At that point, it’s incumbent upon me (and, Lord willing, other elders) to assess his spiritual maturity in order to best encourage and equip him in the coming months or years while he continues to serve as a faithful member. I want him to get a big vision for the purpose of the church in the world and why he’s a indispensable part of our church reflecting the glory of God. When appropriate, we’d look to provide opportunities for him to grow as an evangelist and be tested as a teacher and leader (small group, Wednesday night Bible study, Sunday school, etc.).
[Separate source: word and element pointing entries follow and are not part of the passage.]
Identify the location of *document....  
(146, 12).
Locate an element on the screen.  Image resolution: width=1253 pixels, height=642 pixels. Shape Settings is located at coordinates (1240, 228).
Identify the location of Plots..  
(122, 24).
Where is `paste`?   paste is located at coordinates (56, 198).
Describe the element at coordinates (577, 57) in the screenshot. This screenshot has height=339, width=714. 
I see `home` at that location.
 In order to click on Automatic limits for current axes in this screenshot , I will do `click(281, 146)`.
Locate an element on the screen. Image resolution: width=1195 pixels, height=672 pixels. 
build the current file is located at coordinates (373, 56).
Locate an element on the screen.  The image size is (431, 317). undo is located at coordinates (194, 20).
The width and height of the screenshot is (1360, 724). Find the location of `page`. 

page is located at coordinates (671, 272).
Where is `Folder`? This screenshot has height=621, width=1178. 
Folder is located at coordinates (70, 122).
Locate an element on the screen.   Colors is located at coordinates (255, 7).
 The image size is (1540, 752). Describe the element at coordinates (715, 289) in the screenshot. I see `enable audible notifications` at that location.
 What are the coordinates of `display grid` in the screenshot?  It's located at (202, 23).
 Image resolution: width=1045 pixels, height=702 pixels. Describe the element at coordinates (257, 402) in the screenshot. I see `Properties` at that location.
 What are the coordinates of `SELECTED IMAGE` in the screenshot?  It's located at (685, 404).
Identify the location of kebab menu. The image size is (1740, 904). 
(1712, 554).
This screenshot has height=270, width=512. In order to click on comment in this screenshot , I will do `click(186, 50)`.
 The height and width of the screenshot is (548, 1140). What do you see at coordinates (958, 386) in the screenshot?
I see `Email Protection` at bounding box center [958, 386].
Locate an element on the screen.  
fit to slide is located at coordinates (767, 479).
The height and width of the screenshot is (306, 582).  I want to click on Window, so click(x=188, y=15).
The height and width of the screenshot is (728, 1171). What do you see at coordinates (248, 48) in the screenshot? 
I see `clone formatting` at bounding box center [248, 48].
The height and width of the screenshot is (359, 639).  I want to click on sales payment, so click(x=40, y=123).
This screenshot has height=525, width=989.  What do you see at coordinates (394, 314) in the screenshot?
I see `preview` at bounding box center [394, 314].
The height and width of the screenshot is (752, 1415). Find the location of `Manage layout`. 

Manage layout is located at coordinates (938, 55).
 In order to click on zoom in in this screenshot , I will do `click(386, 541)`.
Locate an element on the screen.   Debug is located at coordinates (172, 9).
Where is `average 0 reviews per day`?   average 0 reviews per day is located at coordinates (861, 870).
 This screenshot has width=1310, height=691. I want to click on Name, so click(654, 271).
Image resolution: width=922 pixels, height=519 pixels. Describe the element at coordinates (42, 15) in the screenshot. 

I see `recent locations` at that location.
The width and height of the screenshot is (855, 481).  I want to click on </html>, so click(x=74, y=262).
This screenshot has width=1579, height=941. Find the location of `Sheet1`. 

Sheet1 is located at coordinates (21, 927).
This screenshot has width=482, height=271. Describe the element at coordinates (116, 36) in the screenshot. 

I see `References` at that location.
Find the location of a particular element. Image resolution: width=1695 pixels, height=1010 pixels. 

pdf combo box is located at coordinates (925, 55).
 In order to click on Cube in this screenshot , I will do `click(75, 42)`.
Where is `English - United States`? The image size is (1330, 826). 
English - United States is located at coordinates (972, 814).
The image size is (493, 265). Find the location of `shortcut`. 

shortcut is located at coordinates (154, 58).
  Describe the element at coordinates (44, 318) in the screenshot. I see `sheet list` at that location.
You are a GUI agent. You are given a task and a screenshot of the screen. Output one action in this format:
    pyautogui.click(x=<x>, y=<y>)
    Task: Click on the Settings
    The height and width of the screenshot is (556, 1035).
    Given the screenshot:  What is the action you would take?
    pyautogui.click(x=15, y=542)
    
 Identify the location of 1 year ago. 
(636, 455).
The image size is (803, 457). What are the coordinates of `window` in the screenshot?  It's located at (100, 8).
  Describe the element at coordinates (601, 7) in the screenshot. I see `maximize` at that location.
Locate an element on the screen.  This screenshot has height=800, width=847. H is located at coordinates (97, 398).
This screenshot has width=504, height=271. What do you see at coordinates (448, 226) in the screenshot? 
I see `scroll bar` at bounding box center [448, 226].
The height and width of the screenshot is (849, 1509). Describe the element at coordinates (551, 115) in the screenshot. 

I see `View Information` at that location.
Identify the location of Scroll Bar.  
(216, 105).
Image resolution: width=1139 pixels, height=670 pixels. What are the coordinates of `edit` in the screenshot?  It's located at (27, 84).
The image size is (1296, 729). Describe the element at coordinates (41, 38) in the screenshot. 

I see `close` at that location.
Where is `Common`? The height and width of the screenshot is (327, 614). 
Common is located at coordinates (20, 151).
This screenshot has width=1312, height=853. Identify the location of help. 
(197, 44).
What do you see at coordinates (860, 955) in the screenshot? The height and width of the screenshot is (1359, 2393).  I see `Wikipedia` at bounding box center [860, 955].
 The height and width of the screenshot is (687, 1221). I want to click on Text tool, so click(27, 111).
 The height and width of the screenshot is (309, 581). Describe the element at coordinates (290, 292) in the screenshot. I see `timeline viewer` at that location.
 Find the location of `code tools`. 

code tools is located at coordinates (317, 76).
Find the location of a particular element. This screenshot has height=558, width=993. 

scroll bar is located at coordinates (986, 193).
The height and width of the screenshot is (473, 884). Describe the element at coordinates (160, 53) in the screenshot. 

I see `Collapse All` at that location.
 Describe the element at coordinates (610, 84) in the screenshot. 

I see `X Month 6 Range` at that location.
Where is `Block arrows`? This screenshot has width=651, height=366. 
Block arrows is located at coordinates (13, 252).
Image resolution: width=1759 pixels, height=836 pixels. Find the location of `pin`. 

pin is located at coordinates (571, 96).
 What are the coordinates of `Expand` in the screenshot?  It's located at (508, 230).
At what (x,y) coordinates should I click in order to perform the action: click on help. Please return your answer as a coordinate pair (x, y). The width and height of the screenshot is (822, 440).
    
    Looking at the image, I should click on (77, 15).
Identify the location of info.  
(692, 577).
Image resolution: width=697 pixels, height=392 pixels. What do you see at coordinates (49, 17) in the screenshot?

Maybe he becomes an elder. Maybe he doesn’t. Over time, God will make it clear to the church whether or not this is a man called to lead them. More significantly, this man has set himself on a trajectory to grow in godliness as he learns to become a disciple-making disciple in the context of our church.
On the other hand, there may be a godly man in our church who loves others well and is a competent teacher. He has served faithfully and has seen his spiritual influence grow. Yet, for one reason or another, he doesn’t aspire to be an elder. Maybe I and others see the potential but he doesn’t. I’d want to know why. Perhaps he’s prematurely disqualified himself due to some flawed ideas about spiritual leadership (see above). Maybe he’s restrained by false humility, thinking (wrongly) that ambition is always a bad thing. Maybe nobody’s ever challenged him: “Have you ever thought that maybe God has gifted you to lead as an elder in the church?” I want to help this brother dream a bit. I want to see godly ambition welling up inside of him–ambition for the good of our church and the glory of God!
Maybe he becomes an elder. Maybe he doesn’t. Time and truth will tell. God will make it clear to the church whether or not He has appointed this man to help shepherd His flock. More significantly, whether he fills the office or not, this man has set himself on a trajectory to continue growing in godliness as a disciple-making disciple in the context of our church.
For this reasons, I’ll never stop calling all men in our church to be dreamers! I want all men in our church to aspire to be elders because I want all my brothers to become men who seek the spiritual good of the church to the glory of God.
Perhaps some, by God’s grace, will one day help shepherd the flock of God. Lord willing, all of us will look a lot more like Jesus.